Sunday, June 15, 2008

Gödel, Escher, Bach: an Eternal Golden Braid, by Douglas R. Hofstadter

Gödel, Escher, Bach: an Eternal Golden Braid by Douglas R. Hofstadter

On the surface, this book contains all the topics in which I have a strong interest: mathematical logic, theories of computation, artificial intelligence, programming, music, art, etc. As an undergraduate student, some of my favourite courses were in those fields. Strangely, I found this Pulitzer Prize-winning book hard to take. I am so used to reading theorems and proofs in the form of a technical paper that I found metaphors tedious. Why not state facts in the plain and concise language of mathematics, instead of using characters and stories?

The discussions on artificial intelligence seem rather dated.
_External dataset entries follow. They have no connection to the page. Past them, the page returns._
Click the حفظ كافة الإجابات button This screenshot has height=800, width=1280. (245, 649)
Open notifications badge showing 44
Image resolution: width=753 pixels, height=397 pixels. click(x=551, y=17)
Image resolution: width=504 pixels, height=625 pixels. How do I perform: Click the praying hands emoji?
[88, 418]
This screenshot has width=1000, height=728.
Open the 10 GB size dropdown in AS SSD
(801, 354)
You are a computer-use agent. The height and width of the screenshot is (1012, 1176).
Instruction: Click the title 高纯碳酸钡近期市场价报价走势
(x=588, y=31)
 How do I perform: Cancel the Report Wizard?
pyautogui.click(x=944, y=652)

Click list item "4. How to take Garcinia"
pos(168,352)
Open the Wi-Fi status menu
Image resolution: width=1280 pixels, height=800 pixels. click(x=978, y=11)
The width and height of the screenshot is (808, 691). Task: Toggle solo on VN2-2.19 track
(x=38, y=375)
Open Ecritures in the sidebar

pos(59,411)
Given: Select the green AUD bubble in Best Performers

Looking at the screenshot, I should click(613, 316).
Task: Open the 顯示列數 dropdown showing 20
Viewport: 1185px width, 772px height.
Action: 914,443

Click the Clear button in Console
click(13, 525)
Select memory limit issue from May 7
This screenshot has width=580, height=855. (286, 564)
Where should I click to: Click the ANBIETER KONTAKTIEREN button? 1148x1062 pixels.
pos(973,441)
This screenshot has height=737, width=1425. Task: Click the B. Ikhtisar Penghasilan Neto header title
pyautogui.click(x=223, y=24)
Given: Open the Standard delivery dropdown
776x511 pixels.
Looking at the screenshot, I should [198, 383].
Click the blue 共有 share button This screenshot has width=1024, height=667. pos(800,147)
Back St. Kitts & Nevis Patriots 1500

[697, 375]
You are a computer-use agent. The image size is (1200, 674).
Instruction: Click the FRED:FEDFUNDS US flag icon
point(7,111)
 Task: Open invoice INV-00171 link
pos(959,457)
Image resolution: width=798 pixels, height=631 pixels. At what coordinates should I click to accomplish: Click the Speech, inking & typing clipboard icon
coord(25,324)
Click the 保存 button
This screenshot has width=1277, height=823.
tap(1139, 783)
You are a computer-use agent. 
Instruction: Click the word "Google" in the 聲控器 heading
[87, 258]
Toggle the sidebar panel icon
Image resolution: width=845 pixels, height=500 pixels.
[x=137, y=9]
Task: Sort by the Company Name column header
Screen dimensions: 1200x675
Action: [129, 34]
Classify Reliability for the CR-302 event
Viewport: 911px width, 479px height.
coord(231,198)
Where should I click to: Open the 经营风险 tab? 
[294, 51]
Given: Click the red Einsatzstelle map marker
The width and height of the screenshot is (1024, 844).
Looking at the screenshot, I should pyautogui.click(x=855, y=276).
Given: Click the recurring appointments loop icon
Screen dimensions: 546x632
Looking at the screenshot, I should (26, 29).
The sad fact is, the whole field of AI has made very little progress in terms of algorithm design; whatever advances we have seen in the last few decades are a result of improvements in hardware. The concept of a Turing Test, which once seemed so reasonable to me, now appears so inadequate. In fact, what is the point, even, of building machines that imitate humans? What kind of humans do we try to imitate?

It turned out that my mistake was in making the assumption that Hofstadter was a computer scientist. But he's not. His interest has always been in cognitive science. Coming from that angle, one does not look at the biological or mechanical functioning of the brain, or attempt to create algorithms to imitate human thinking patterns. One studies how humans think purely in a theoretical way. No wonder nothing comes out of it -- the whole point about being human is that each one of us is utterly impossible to predict!